## Begin Data

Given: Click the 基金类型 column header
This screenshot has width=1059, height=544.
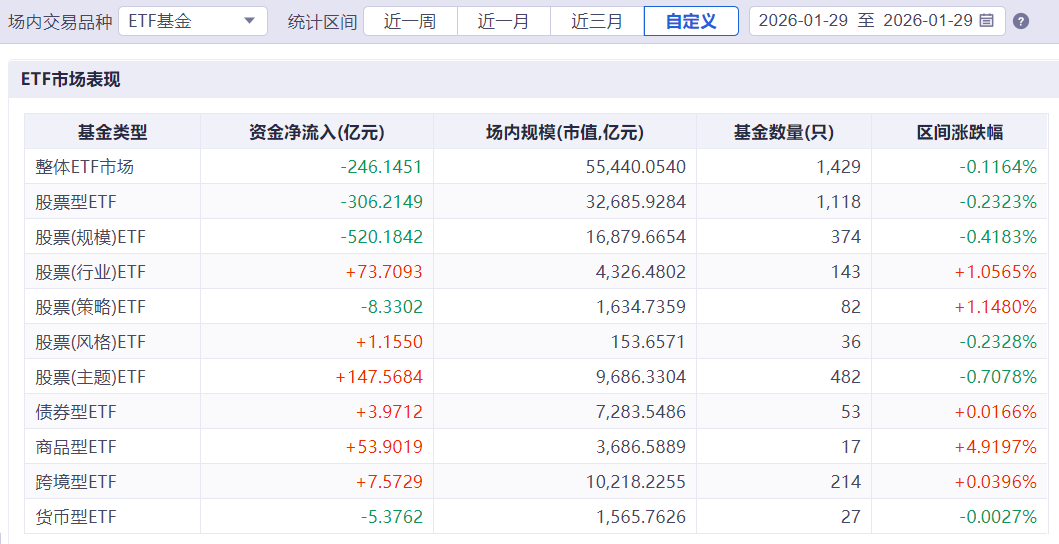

## End Data
## Begin Data

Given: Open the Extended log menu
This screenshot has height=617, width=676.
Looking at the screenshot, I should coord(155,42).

## End Data

§ Task instructions
Lay out the rows from the line with "Given: Open the Extended log menu" to the line with "Looking at the", both included, as a JSON list of strings with one string per line and blank lines left out.

§ Problem solution
[
  "Given: Open the Extended log menu",
  "This screenshot has height=617, width=676.",
  "Looking at the screenshot, I should coord(155,42)."
]